Though the effect of RNAseq was hindered by its time of collection, sJIVE was able to find significant associations between the proteomic individual signal and the joint signal. Importantly, this approach has the potential to identify and link novel and existing pathways associated with COPD, opening new avenues for research.

6. Summary and Discussion

We have proposed sJIVE as a one-step approach to identify joint and individual components in multi-source data that relate to an outcome, and use those components to create a prediction model for the outcome. This approach facilitates interpretation by identifying concordant and complementary effects among the different sources, and has competitive predictive performance. When comparing sJIVE to a similar two-step approach, JIVE-predict, sJIVE performed well in the presence of large amounts of error in the multi-source data X when the error in y was relatively small. sJIVE performed best when there was a large signal in X that did not predict y and the ranks were underestimated. Even in scenarios when the largest eigenvalue of the signal is slightly smaller than that of the noise, sJIVE was able to capture the signal better than JIVE-predict. When comparing sJIVE to principal components and canonical correlation based approaches, sJIVE tended to perform best in almost all scenarios tested.

When applying our method to the COPDGene data, sJIVE and JIVE-predict also outperformed the other methods. Though sJIVE resulted in the lowest test MSE, the gain in accuracy between the two methods was marginal in this case. sJIVE found significant associations between the proteomic data and FEV1% predicted, as well as in the joint effect of proteomic and RNAseq data.

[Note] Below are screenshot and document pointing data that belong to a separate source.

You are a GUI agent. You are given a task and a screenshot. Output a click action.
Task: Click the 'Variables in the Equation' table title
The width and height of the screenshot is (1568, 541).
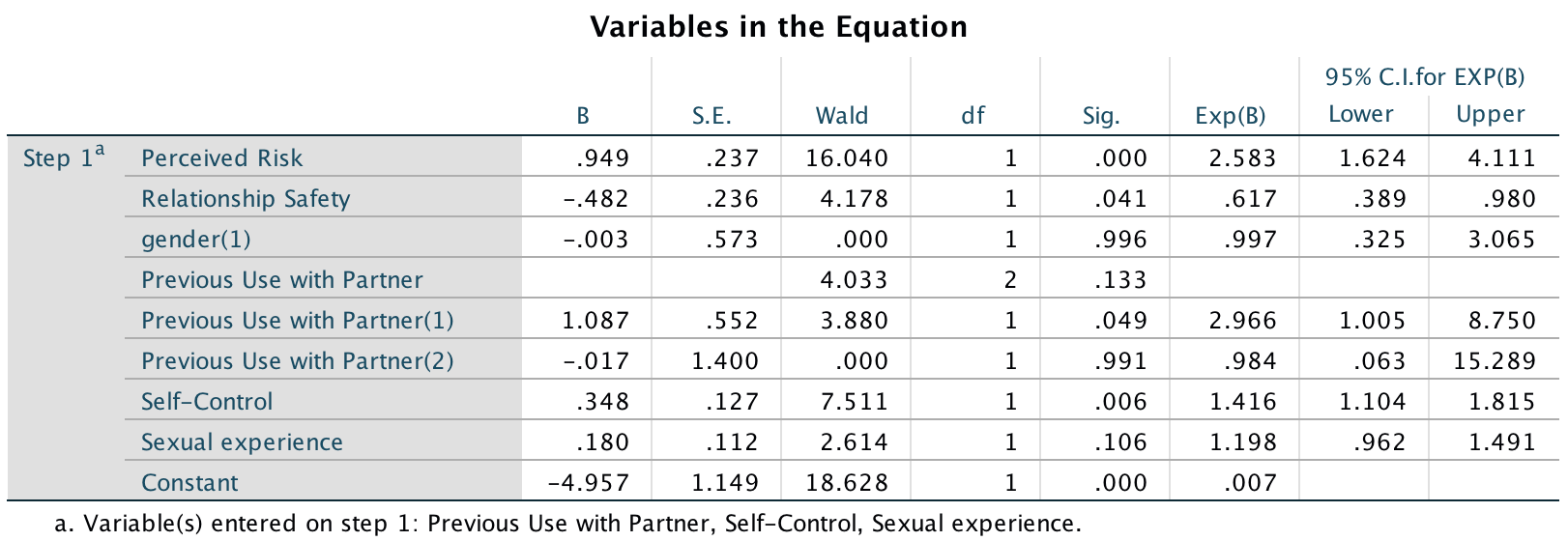778,27
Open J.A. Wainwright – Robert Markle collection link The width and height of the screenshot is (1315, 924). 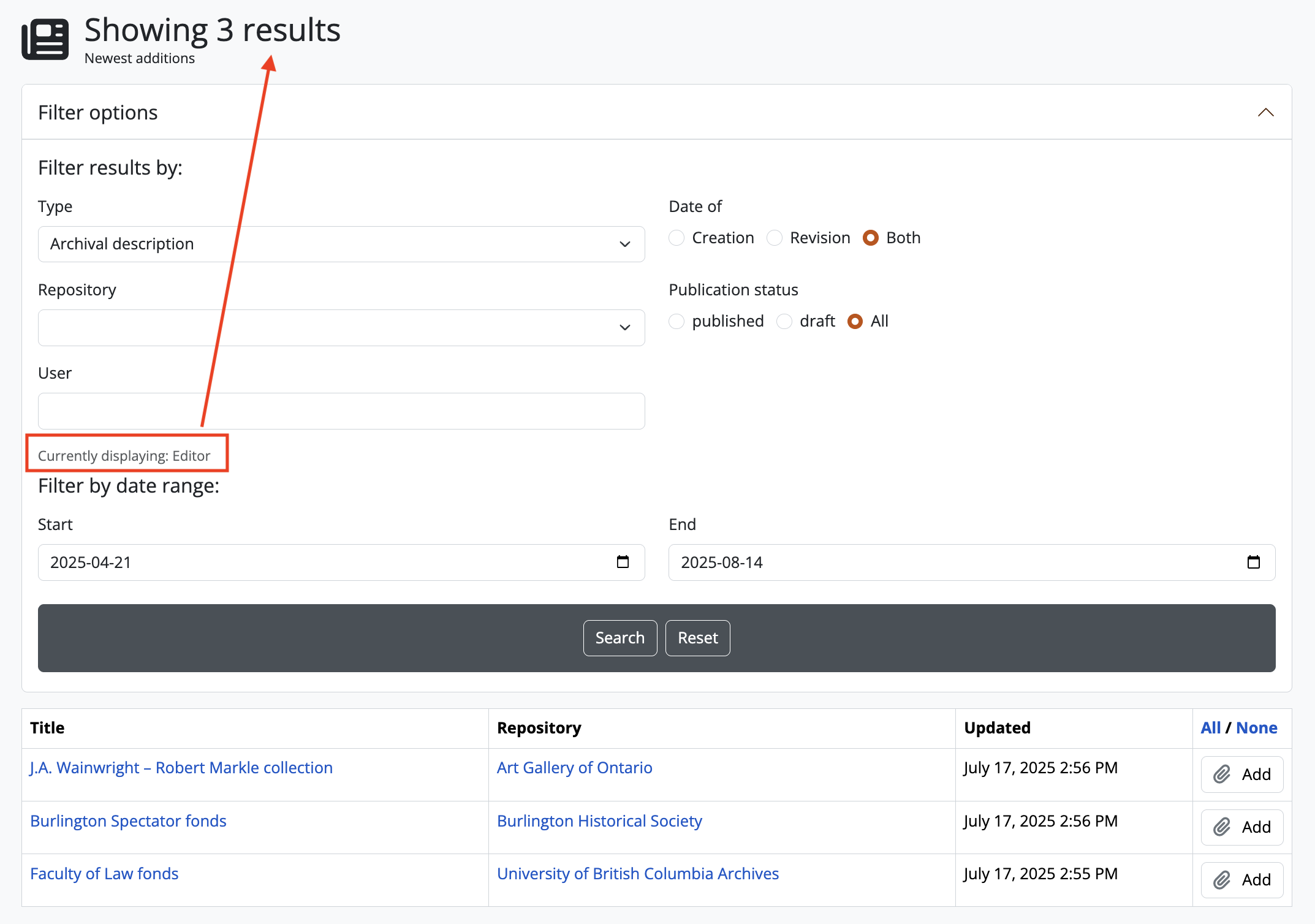181,768
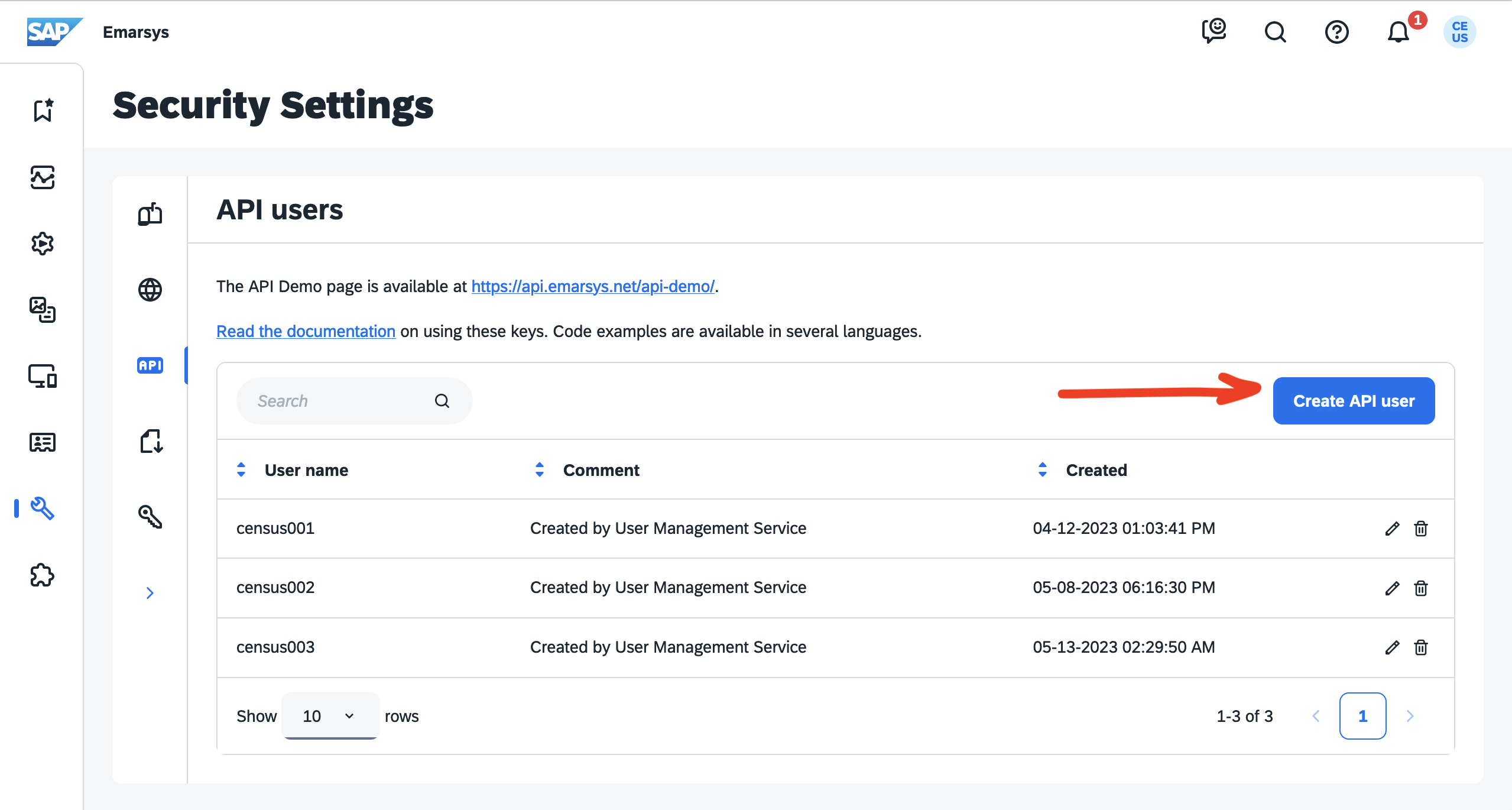The width and height of the screenshot is (1512, 810).
Task: Sort table by User name column
Action: (x=241, y=470)
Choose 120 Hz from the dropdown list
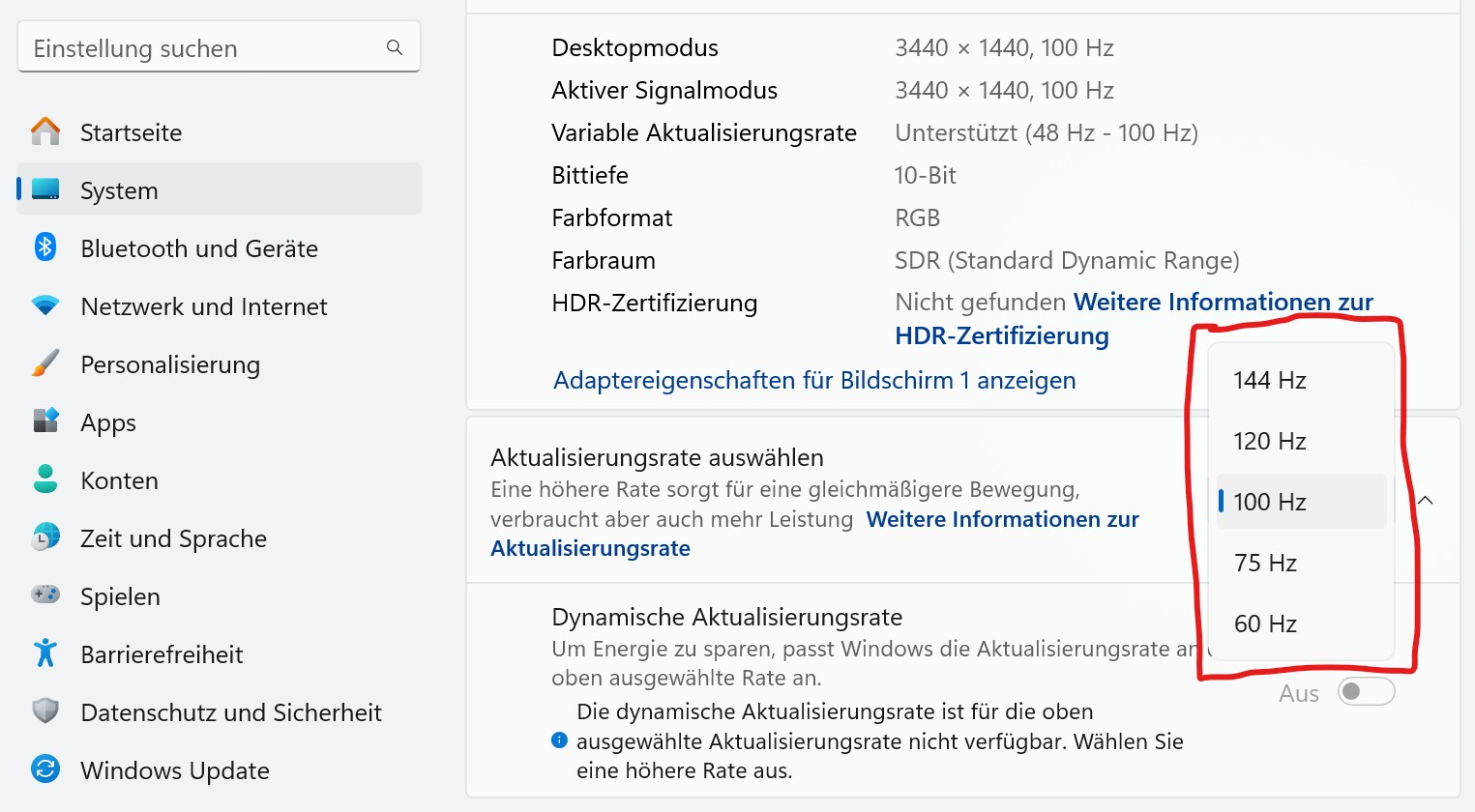 (x=1269, y=442)
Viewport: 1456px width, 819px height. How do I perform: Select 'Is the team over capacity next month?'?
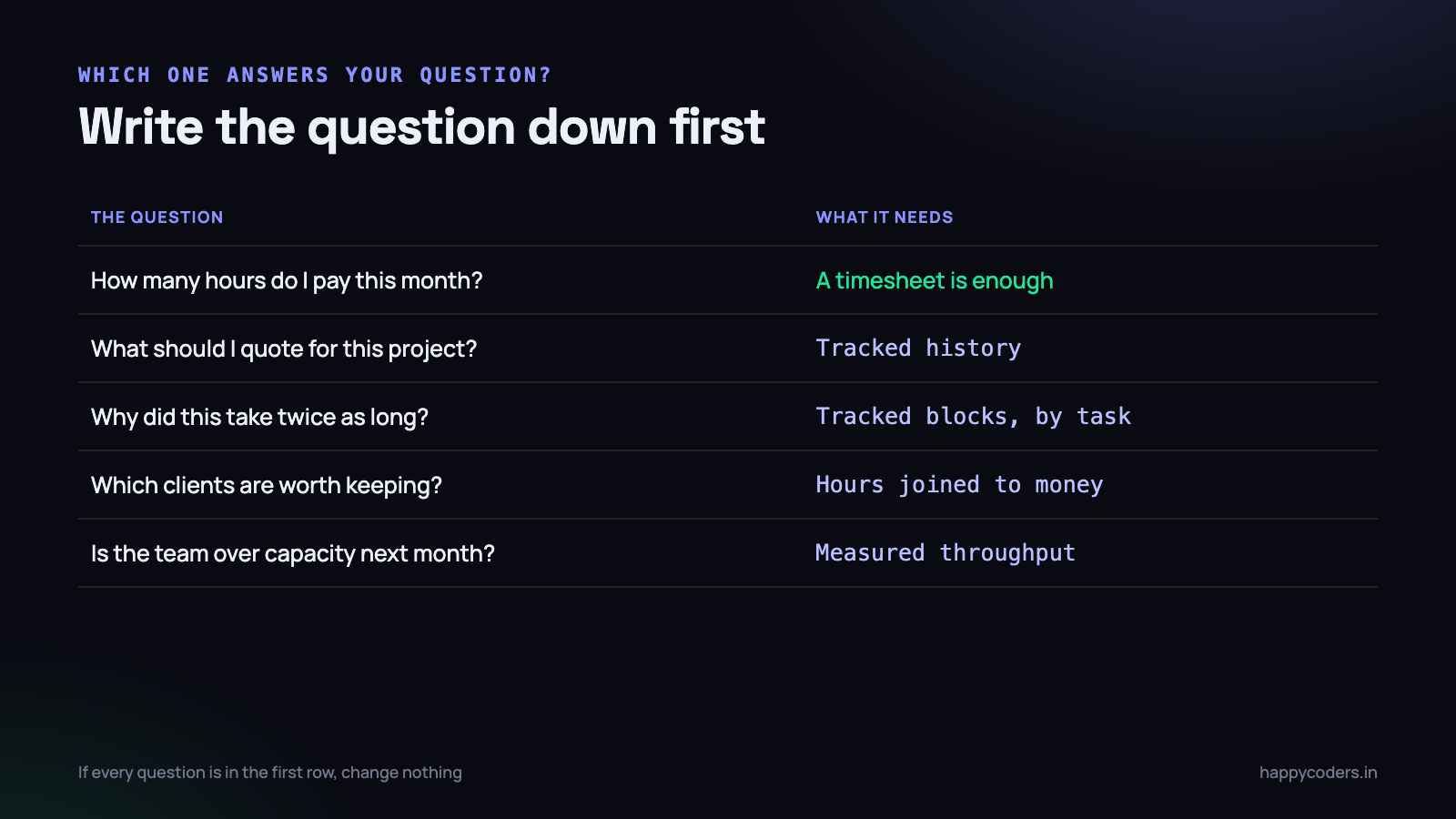pyautogui.click(x=293, y=554)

After conducting a pathway analysis of the proteomic results, we uncovered 3 pathways that had previously been mechanistically linked to COPD, as well as additional pathways that could benefit by future research. While we consider predicting FEV1pp at baseline, the ongoing COPDGene study has collected FEV1pp and other outcomes at follow-up timepoints, in addition to other “omics” data, and more comprehensive longitudinal analyses are worth pursuing.

Our method has some limitations and avenues for future work. While our simulations demonstrate its good performance when the correct ranks are selected, the correct ranks may not be selected in practice. Depending on the application, JIVE’s permutation method or sJIVE’s CV method for rank selection may be preferred, but neither are ideal. Future research can explore and compare alternative approaches to determine the ranks. Other methods of scaling, such as scaling each X_i to have a Frobenius norm of 1, have been used, which is different from our method that scales each predictor to have variance 1. Moreover, sJIVE treats all predictors and the outcome as continuous. A useful extension to our method would be to allow for a binary outcome, or other distributional forms. Additionally, our method does not allow for missing data, so missing values must be imputed or the entire observation must be removed. Lastly, sJIVE does not explicitly capture signal that is shared between some, but not all, data sources. Extensions that allow for partially-shared structure, such as in the SLIDE method [20], would allow for more flexibility.